WORK INSTRUCTIONS:
In this exercise, print only the lines from the line with "Open the Ver todas alerts link" to the last line of the data below, inclusive. Any pictures should be left out.

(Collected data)

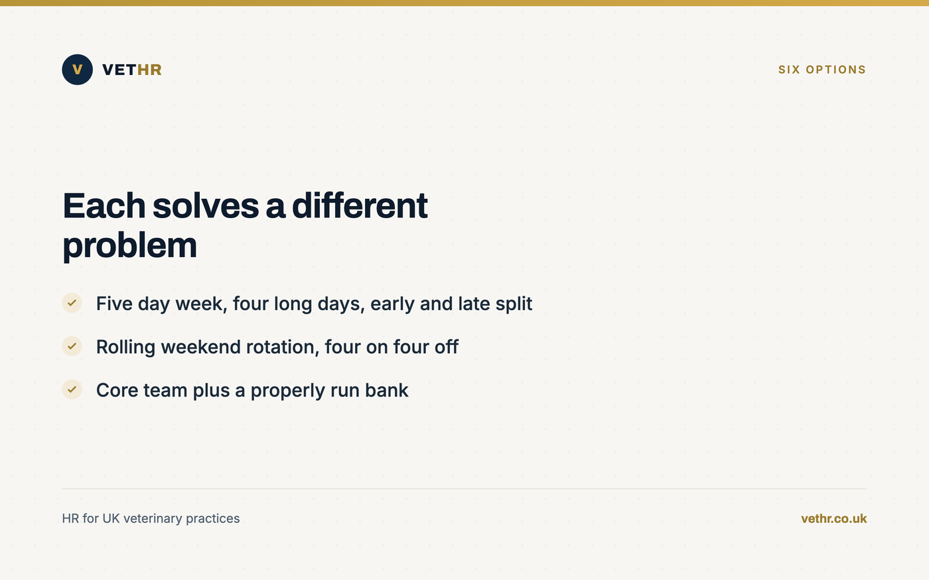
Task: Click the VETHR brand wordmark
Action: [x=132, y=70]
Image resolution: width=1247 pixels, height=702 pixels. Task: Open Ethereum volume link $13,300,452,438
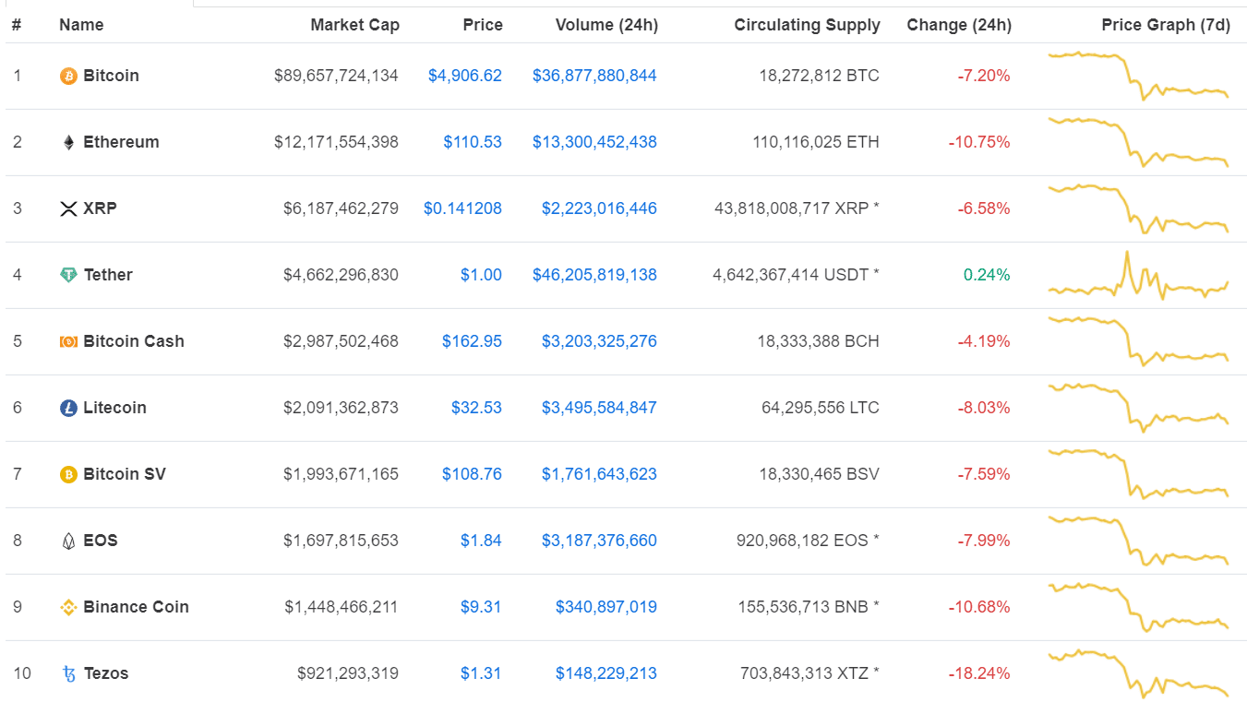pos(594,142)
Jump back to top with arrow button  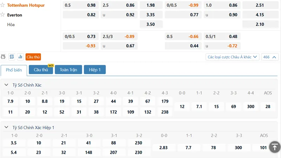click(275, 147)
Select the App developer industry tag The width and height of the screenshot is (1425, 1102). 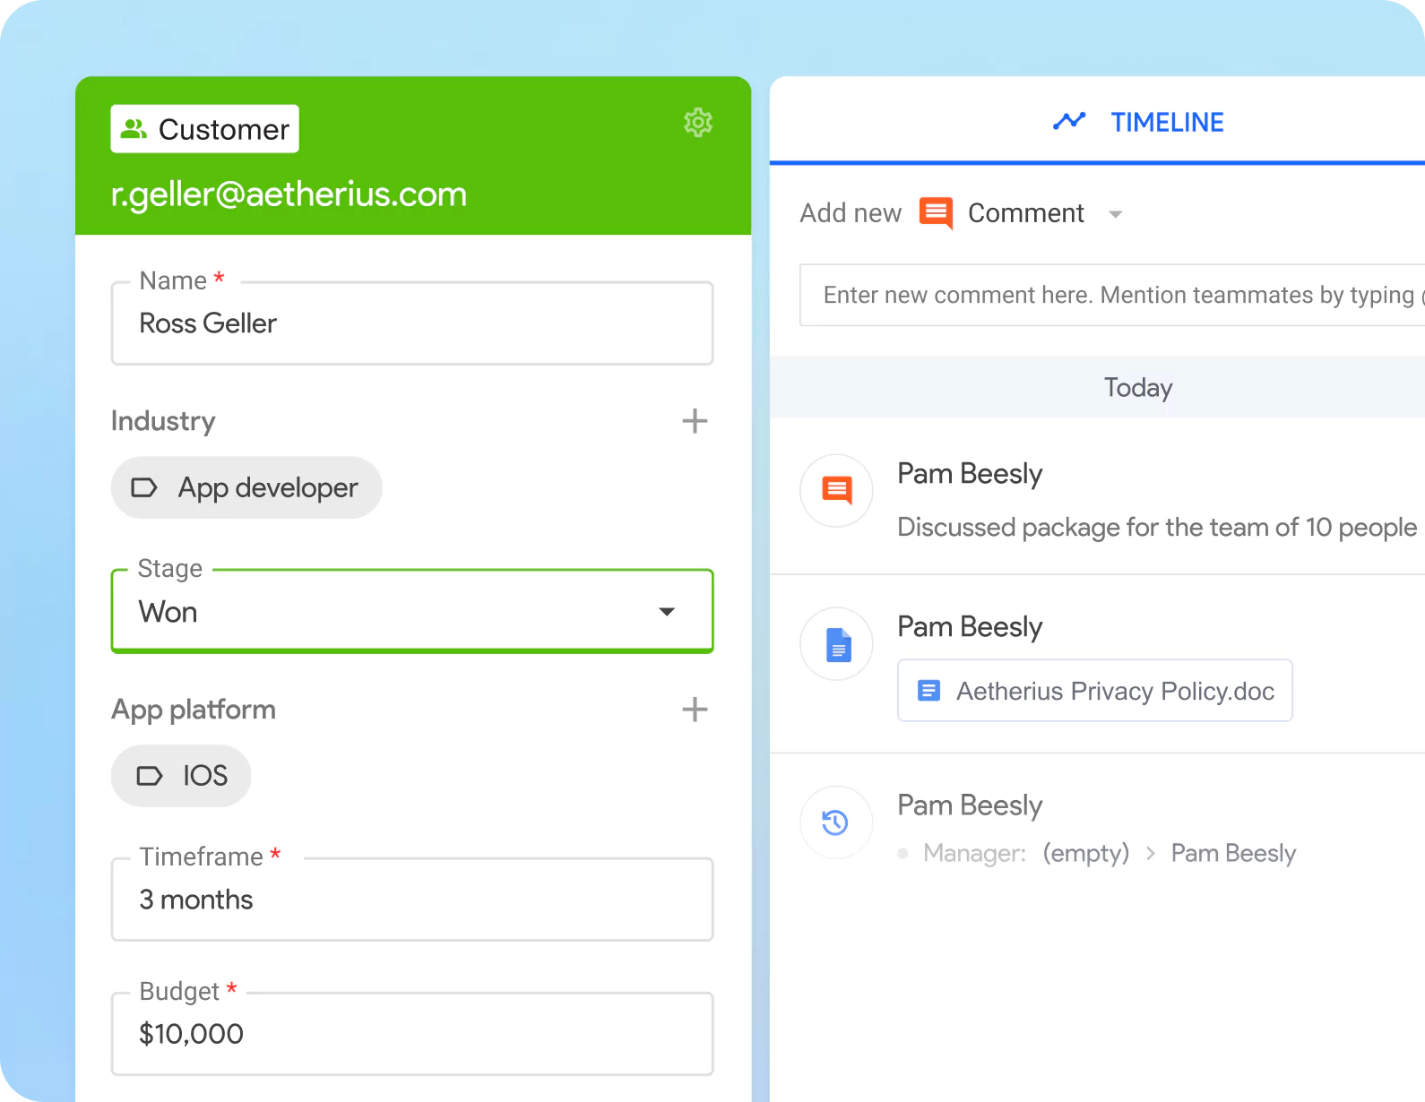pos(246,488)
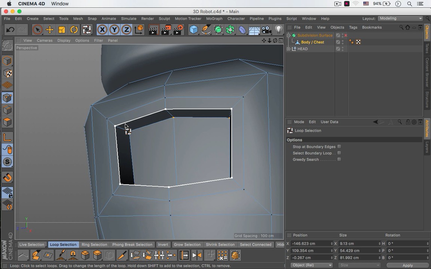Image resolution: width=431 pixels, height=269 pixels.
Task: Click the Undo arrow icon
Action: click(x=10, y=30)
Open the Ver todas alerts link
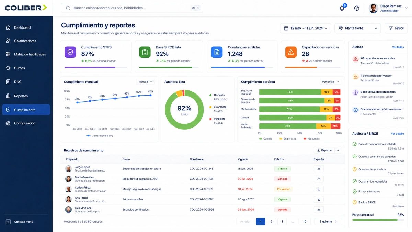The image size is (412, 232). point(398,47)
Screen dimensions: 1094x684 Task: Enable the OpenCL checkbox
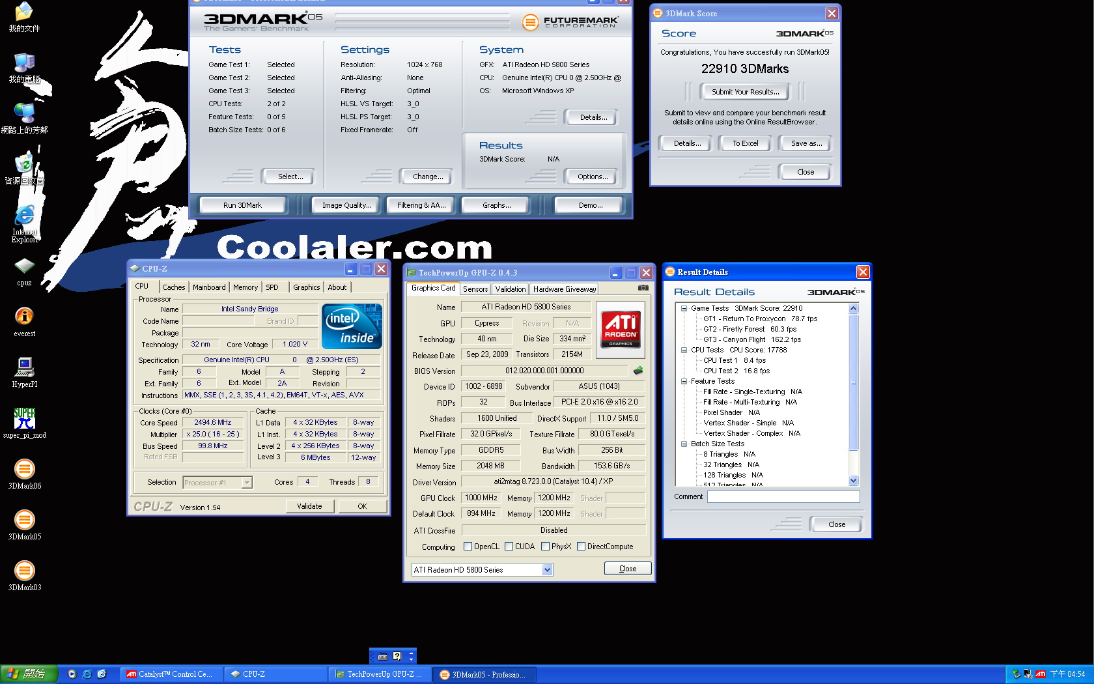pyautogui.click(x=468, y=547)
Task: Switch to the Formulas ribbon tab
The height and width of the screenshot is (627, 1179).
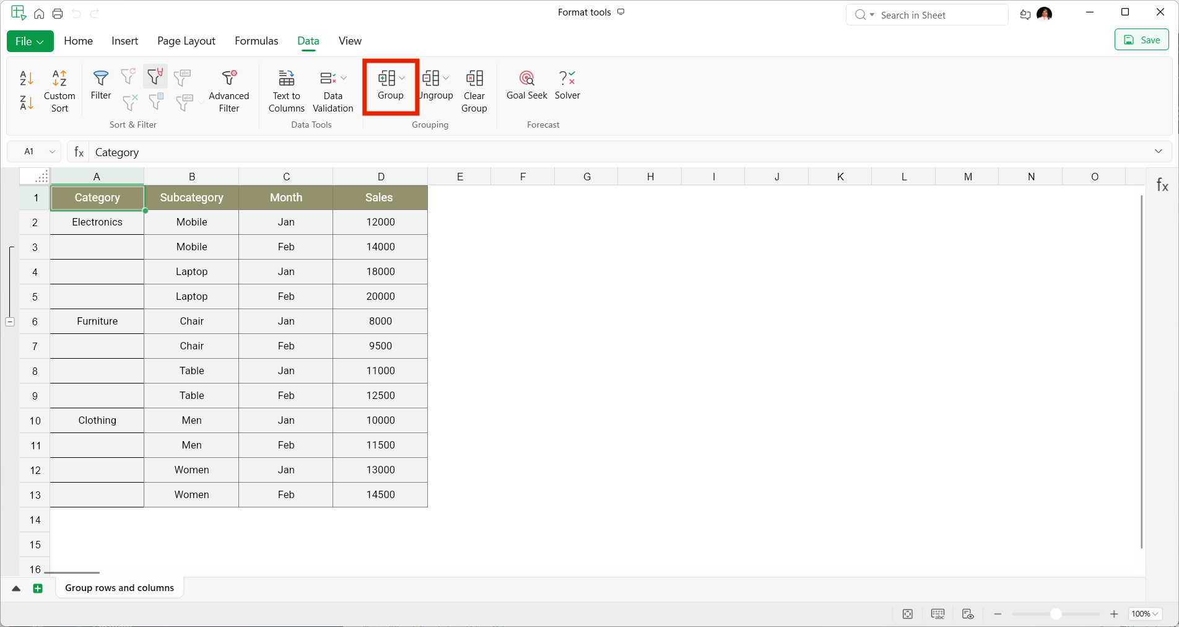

REPLY:
Open the Ver todas alerts link
The image size is (412, 232). point(398,47)
Screen dimensions: 1094x684 Task: Enable the OpenCL checkbox
pyautogui.click(x=468, y=547)
Task: Switch to the Formulas ribbon tab
The height and width of the screenshot is (627, 1179).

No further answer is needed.